» **Instructions to follow**
Gather every line below where "orange" appears.

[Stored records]
----
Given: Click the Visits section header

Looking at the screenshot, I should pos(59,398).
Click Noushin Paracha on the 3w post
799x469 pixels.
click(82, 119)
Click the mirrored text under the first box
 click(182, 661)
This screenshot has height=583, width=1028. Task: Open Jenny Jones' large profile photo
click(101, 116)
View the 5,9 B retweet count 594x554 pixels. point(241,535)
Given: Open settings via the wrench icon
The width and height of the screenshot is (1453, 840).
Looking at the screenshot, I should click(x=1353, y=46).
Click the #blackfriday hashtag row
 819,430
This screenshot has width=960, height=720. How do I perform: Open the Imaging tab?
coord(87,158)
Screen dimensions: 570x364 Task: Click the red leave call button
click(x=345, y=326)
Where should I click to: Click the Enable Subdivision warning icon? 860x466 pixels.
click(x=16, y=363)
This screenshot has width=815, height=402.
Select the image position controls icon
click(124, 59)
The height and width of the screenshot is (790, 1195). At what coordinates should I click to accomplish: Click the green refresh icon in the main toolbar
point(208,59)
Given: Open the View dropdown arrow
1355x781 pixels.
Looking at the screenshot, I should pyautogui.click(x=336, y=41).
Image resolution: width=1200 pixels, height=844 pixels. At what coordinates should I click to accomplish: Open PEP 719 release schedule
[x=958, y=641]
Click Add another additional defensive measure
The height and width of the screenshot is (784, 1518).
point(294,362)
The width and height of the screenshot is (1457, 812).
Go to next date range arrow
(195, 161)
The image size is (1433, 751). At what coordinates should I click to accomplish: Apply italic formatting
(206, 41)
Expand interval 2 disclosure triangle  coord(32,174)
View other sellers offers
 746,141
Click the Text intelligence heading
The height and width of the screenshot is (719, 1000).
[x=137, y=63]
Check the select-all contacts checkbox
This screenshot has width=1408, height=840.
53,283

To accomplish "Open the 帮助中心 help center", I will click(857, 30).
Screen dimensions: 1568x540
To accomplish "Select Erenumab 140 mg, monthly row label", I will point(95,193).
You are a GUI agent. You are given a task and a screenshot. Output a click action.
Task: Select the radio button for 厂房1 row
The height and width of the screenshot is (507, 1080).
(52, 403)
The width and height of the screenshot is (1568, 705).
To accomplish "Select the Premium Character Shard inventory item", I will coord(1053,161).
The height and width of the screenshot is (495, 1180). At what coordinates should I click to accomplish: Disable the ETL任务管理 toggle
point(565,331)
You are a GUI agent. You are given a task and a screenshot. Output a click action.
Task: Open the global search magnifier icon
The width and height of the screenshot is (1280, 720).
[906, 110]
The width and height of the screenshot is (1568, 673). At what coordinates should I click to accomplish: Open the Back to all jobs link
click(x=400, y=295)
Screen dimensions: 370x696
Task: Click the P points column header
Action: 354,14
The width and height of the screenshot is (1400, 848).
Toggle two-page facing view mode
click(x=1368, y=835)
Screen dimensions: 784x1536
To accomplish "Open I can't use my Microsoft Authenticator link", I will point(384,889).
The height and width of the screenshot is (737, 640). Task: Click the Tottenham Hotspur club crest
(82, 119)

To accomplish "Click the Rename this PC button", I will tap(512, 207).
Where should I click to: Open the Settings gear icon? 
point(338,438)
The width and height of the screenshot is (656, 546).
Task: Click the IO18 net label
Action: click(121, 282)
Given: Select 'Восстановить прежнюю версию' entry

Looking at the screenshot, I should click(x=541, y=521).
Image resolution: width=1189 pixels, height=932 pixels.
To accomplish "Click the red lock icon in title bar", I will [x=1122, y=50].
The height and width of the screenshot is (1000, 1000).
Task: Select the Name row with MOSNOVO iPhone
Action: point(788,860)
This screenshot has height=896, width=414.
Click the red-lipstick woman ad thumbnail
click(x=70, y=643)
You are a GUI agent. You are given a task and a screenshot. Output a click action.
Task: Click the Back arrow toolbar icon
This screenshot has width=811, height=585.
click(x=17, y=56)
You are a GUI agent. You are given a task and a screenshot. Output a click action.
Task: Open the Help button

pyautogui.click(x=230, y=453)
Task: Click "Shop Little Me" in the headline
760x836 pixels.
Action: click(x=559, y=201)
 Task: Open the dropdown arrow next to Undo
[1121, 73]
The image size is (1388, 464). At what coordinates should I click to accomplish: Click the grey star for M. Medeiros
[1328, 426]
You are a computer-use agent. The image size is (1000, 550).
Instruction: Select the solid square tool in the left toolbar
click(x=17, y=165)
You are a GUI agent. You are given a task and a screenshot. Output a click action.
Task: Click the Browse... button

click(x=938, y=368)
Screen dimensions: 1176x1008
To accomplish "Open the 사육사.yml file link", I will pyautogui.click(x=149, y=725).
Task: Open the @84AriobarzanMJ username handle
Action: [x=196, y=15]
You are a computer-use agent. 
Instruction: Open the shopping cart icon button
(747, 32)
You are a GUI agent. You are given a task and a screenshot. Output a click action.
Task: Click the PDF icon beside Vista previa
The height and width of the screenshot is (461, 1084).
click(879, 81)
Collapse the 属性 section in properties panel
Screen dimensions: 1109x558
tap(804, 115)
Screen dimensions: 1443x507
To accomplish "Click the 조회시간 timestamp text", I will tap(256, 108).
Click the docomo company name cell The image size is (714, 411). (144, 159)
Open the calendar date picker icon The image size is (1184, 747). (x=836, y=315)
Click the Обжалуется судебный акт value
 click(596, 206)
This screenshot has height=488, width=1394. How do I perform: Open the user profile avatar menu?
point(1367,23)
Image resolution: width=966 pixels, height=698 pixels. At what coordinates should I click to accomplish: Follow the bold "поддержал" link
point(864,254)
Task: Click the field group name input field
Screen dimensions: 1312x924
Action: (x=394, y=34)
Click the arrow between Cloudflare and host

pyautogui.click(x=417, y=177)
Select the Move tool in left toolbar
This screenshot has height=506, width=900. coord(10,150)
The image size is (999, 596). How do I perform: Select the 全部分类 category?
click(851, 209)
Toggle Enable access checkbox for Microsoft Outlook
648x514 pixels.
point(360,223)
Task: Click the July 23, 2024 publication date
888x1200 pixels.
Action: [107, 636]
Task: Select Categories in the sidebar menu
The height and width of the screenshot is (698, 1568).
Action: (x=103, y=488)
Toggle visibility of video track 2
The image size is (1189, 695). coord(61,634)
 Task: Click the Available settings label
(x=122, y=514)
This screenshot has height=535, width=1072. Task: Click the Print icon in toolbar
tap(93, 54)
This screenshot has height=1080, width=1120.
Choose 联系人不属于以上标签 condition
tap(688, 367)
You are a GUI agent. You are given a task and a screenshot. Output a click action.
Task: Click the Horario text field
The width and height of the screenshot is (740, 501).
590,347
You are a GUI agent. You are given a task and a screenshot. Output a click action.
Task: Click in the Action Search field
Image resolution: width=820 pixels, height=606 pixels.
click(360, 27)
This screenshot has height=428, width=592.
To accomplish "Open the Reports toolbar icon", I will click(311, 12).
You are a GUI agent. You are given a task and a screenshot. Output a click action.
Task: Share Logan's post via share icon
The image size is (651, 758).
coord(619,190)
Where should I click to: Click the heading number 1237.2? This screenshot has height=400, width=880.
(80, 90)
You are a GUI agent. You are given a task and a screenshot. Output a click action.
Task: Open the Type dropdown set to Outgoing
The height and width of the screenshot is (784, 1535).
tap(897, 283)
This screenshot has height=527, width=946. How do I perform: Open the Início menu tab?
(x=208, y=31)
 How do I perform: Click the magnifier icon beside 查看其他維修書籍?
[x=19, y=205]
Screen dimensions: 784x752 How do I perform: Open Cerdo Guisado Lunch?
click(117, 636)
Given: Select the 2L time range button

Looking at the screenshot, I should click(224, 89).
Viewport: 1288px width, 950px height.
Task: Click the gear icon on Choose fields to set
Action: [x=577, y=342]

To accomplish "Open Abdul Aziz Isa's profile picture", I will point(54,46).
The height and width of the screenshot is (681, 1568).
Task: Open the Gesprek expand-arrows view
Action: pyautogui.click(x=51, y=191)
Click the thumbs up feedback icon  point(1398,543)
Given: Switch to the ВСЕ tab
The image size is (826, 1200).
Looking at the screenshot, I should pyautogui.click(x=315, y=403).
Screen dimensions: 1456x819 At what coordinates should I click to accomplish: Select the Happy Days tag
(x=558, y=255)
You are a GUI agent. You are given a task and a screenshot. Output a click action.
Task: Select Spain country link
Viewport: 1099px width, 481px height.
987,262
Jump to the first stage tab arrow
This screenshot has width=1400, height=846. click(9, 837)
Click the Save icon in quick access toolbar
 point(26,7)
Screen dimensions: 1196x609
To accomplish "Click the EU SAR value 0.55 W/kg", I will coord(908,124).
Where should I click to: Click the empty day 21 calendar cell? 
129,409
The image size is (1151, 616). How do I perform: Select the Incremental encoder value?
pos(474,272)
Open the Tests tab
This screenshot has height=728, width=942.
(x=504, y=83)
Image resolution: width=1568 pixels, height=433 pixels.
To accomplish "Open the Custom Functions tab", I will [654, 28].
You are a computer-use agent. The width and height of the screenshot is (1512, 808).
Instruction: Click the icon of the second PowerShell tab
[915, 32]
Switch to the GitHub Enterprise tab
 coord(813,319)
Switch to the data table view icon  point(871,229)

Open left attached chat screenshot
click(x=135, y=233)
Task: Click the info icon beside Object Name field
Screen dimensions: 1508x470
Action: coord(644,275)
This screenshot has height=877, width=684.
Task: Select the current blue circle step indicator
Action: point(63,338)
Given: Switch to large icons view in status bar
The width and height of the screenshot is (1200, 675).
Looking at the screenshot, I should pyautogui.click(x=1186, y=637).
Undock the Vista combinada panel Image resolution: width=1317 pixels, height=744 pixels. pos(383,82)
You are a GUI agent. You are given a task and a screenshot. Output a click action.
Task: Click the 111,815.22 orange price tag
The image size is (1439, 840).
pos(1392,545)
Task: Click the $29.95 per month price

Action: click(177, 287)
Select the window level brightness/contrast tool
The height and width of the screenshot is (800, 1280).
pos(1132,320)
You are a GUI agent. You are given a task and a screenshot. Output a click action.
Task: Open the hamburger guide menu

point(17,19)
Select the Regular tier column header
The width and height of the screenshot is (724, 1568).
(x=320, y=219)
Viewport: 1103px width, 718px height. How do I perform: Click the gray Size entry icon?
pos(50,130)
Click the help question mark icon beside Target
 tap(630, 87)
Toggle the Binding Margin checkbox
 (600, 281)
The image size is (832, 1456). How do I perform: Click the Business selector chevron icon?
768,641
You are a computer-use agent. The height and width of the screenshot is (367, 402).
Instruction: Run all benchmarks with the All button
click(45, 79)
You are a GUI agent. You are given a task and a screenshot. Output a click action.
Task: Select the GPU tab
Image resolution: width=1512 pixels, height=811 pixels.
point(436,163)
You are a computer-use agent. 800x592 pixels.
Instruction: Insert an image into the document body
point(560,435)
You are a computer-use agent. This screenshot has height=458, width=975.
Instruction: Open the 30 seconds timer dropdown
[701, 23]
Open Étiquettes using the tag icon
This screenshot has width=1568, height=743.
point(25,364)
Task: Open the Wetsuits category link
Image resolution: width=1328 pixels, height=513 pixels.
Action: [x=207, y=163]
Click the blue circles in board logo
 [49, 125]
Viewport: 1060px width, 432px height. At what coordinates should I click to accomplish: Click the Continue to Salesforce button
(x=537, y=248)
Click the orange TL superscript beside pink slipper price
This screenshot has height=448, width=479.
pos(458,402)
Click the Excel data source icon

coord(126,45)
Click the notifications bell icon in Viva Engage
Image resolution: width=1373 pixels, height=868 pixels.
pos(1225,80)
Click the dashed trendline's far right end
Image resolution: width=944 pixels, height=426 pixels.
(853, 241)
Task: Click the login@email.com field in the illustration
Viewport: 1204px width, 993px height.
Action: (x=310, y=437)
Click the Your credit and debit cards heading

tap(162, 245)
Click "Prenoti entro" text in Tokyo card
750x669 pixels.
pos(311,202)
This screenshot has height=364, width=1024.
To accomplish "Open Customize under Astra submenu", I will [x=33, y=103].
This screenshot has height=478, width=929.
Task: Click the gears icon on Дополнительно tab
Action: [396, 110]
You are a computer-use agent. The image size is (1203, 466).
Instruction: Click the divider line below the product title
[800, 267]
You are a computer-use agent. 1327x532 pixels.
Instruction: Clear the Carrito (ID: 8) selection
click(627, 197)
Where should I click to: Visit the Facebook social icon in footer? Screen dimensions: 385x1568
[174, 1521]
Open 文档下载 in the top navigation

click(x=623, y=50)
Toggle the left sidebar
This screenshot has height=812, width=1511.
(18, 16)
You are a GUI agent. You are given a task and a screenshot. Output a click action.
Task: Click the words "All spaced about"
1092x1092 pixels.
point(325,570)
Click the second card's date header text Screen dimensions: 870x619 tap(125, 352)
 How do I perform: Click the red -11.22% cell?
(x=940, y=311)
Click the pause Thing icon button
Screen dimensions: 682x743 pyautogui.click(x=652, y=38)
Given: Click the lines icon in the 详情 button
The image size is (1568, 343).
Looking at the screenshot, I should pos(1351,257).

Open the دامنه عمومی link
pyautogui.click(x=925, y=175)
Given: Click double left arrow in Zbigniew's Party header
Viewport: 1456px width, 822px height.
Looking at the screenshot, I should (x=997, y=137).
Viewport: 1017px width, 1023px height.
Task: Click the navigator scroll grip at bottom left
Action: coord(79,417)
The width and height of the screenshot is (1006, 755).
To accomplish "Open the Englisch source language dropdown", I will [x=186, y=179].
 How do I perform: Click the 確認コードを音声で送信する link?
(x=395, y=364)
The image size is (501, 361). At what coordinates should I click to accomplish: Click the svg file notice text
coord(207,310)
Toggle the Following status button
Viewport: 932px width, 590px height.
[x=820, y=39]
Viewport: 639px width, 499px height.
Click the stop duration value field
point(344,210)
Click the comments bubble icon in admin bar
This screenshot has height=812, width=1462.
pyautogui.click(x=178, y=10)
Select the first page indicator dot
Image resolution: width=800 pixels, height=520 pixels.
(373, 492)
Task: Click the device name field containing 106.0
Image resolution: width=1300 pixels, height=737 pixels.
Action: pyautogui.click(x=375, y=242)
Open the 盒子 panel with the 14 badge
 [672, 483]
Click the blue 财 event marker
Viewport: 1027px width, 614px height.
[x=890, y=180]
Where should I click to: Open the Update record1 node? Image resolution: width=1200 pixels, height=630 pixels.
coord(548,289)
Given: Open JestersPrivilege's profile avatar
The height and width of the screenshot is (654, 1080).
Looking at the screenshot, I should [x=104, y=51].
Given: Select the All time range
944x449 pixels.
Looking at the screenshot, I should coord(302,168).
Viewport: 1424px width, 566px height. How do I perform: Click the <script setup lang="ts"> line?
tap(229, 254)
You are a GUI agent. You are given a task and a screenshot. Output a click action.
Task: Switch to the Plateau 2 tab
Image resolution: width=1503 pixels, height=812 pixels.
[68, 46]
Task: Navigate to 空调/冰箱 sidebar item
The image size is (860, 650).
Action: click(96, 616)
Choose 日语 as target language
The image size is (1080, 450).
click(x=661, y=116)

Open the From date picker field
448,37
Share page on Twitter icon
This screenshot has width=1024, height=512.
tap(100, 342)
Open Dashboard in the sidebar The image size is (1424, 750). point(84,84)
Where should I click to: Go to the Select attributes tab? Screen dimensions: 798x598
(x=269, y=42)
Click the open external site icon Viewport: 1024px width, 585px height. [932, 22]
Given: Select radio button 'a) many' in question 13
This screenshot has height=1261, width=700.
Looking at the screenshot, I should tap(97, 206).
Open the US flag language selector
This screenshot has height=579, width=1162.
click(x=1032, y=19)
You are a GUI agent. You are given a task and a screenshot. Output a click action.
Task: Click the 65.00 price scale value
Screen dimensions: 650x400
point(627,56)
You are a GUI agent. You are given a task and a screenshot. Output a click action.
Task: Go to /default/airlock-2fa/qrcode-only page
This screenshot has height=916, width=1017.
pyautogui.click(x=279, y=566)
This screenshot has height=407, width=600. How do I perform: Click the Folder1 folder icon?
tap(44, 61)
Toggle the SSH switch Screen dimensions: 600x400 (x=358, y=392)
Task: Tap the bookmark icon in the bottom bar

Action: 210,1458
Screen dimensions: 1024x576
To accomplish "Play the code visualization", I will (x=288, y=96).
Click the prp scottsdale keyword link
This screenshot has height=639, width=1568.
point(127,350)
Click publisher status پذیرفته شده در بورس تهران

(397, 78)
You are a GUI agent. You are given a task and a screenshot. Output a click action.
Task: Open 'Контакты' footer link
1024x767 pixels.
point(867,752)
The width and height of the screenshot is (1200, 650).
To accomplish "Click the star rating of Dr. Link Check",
----
» **Your solution**
Task: Click the 111,815.22 orange price tag
Click the orange TL superscript beside pink slipper price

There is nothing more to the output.